La Commissione e la presidenza cipriota del Consiglio dell’UE hanno organizzato mercoledì una riunione informale dei ministri dell’Agricoltura dopo le forti proteste degli agricoltori del 18 dicembre a margine del vertice europeo. Per rispondere alle preoccupazioni degli agricoltori, la Commissione intende tra l’altro sospendere temporaneamente e con effetto retroattivo i dazi all’importazione sui fertilizzanti come ammoniaca e urea per ridurre i prezzi dei fertilizzanti chimici, e modificare anche il meccanismo di adeguamento del carbonio alle frontiere (CBAM) per consentire deroghe temporanee per i fertilizzanti.
“Sebbene i prezzi si siano stabilizzati, i prezzi dei fertilizzanti restano superiori del 60 per cento rispetto al 2020. Semplicemente non è sostenibile”, ha dichiarato il Commissario europeo per il Commercio Maros Sefcovic durante una conferenza stampa dopo la riunione.
La Commissione vuole inoltre vietare tre pesticidi che sono proibiti all’interno dell’UE anche nei prodotti importati, e si sta lavorando a una serie di adeguamenti più tecnici e semplificazioni della normativa esistente. Martedì/ieri la Presidente della Commissione europea Ursula von der Leyen aveva anche proposto di sbloccare anticipatamente 45 miliardi di euro per gli agricoltori nel prossimo quadro finanziario pluriennale.
Il ministro fiammingo dell’Agricoltura Jo Brouns, che insieme alla sua collega vallona Anne-Catherine Dalcq rappresentava il Belgio, definisce tuttavia le misure “ampiamente insufficienti” per affrontare i problemi strutturali e i nodi fondamentali. “Finché gli agricoltori in Europa continueranno a essere confrontati con un accumulo di obblighi, controlli e sanzioni, mentre i concorrenti al di fuori dell’UE ottengono accesso al mercato a condizioni meno severe, il campo di gioco resterà diseguale”, afferma.
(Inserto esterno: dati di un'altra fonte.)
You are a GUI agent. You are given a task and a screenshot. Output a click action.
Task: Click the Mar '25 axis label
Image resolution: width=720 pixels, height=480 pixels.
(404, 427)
La riunione è stata convocata in vista di un’eventuale votazione di venerdì degli Stati membri sull’accordo di libero scambio UE-Mercosur. La Commissione europea vuole firmare ufficialmente tale accordo il prima possibile, ma non dispone ancora del necessario sostegno degli Stati membri. Mercosur non figurava ufficialmente all’ordine del giorno dei ministri mercoledì, ma le concessioni della Commissione sono comunque viste come un modo per convincere i Paesi ancora indecisi.
Si guarda in particolare all’Italia, che fino a poco tempo fa si opponeva ancora all’accordo ma che, secondo diversi media, potrebbe cambiare posizione. Senza l’Italia, per gli oppositori dell’accordo – con Francia e Polonia in testa – sarà molto difficile trovare una minoranza di blocco. Il Belgio ha annunciato che dovrà astenersi.
Giovedì e venerdì si terranno nuovamente in Belgio e in Francia proteste degli agricoltori contro Mercosur.